Photo by mahalie
When I was 31 weeks pregnant, I was hit hard one night with horrible lower back pain. I didn’t blame my 4lb. baby. I blamed the fact that I took almost a week off of doing yoga. Though I have no prior pregnancies with which to compare this one, I am convinced things went so smoothly for me because of my regular (almost daily) yoga practice.
But I got busy and let it slide. And my body (and mental health) suffered for it.
I needed a quick fix and was hoping a prenatal massage might help. The word “help” was an understatement. I booked a 60-minute massage with Nathalie and came out of there floating.
I entered into the peaceful, dimly-lit room and lay down on the table. It wasn’t one of the tables I had heard about, a hole cut in the centre for my belly. Instead, I was asked to lie on my left side. Only the parts of my body she was working on were exposed to the warm air. The rest of my body, covered in soft, dark fabric.
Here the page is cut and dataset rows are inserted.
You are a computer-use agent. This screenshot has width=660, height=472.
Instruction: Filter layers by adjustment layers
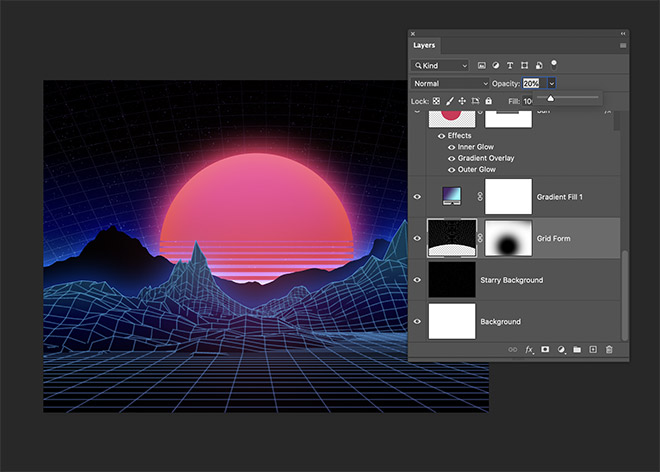(x=496, y=65)
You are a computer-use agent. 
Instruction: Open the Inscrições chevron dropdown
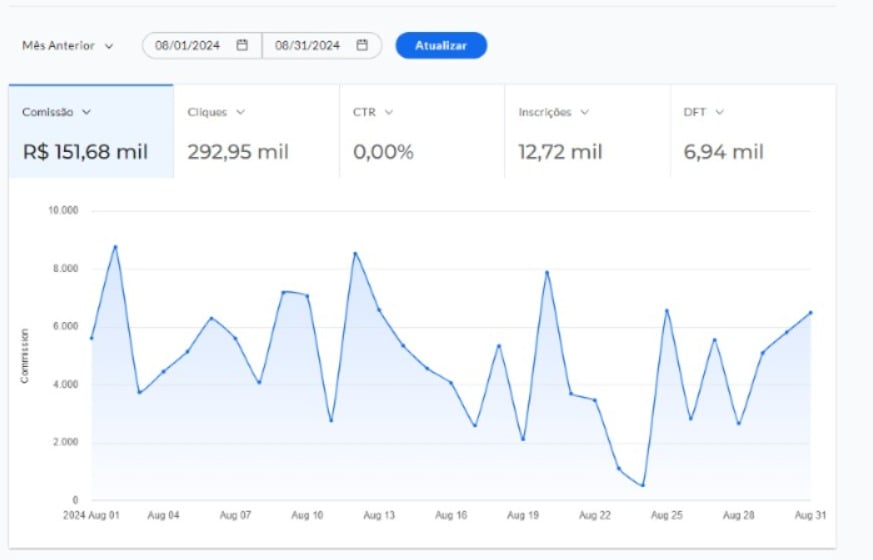tap(584, 112)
I was so cozy and comfy I imagined I was feeling exactly what my baby was at that moment.
Nathalie worked on my right side, then my left, making the lower back pain and the serious shoulder pain I’d been experiencing, disappear. She worked on my legs, feet, arms, hands and face.
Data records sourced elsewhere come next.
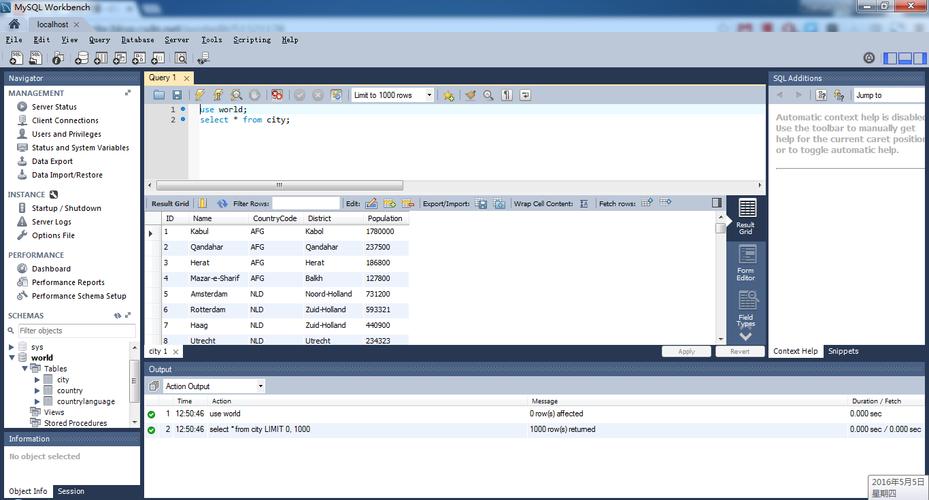Click the Wrap Cell Content icon

tap(584, 203)
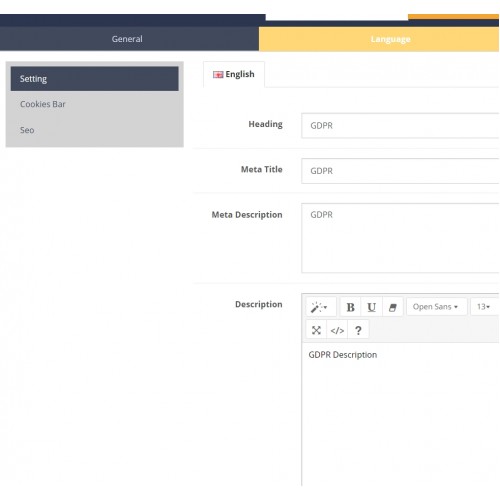Open the Setting sidebar item

[95, 79]
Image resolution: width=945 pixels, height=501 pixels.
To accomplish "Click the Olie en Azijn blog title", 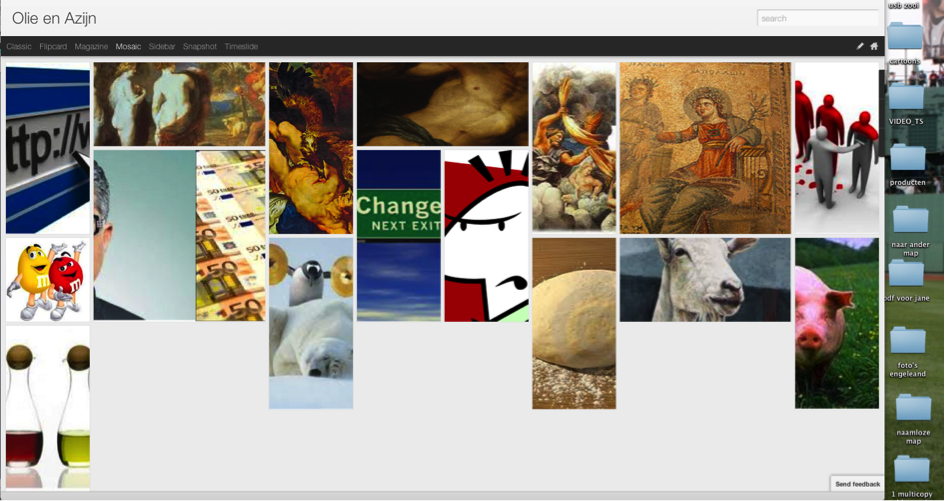I will pyautogui.click(x=54, y=19).
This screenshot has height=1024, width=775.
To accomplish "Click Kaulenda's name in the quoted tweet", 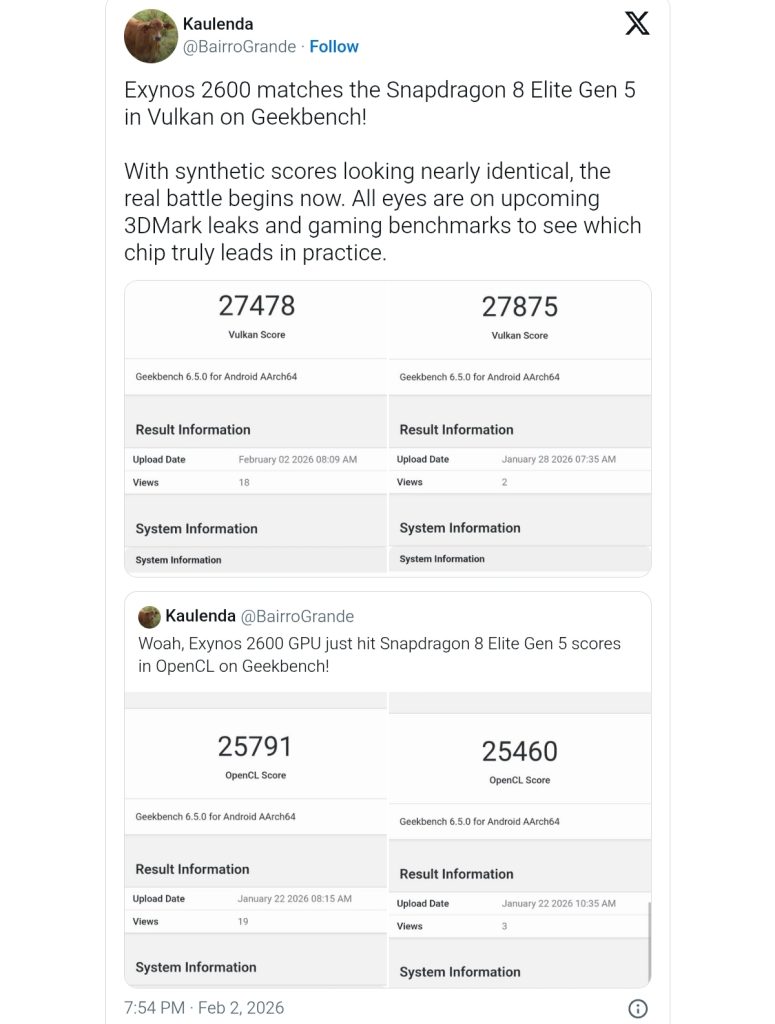I will [200, 616].
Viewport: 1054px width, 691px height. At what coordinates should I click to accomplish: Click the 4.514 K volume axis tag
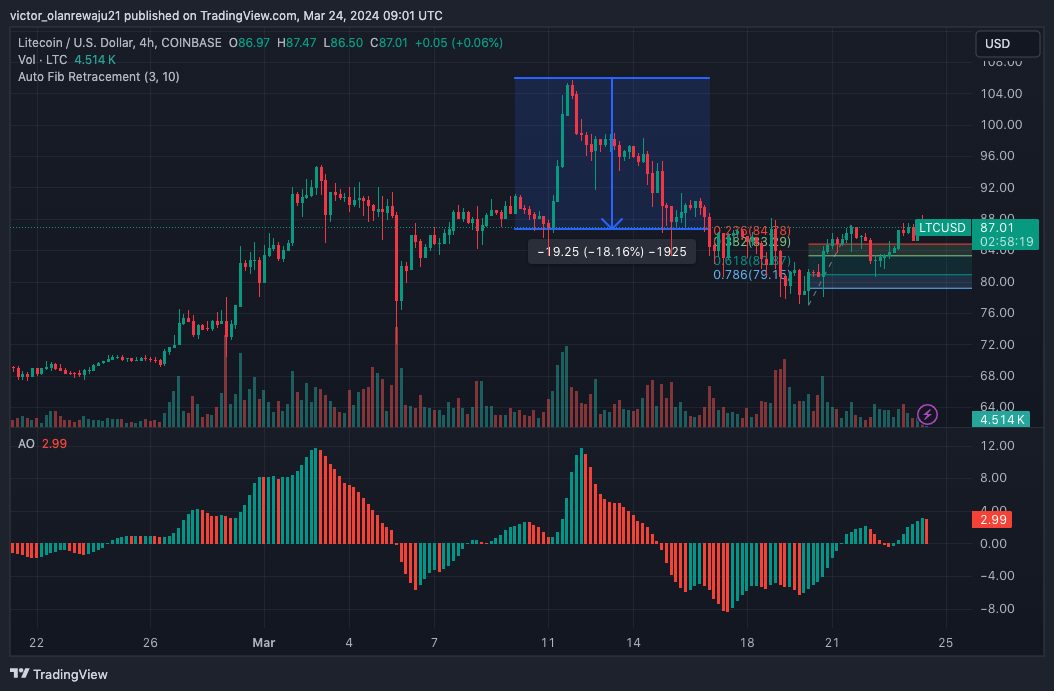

Not only can prenatal massage alleviate the lower back pain that most women feel as their pregnancy progresses, it seriously helps to calm the mind and spirit.
At more than 7 months pregnant, reality was setting in and I was beginning to realize all I had to do in order to prepare for the biggest (albeit happiest!) change of my life. This can be stressful.
Like prenatal yoga, it’s important to have a massage done by someone who has been properly trained. A trained therapist not only knows which places to focus on to ease typical mama-to-be pains, but she knows which “buttons” not to push in order to bring on pre-term labour.
The hour passed by entirely too quickly, as it always does during a massage. Nathalie left me to take my time getting dressed and come out to the front desk.
I didn’t want to go. I wanted to stay forever lying down in the warm, dark comfort of the massage room. I wonder if that’s how all babies feel moments before entering our bright and noisy world?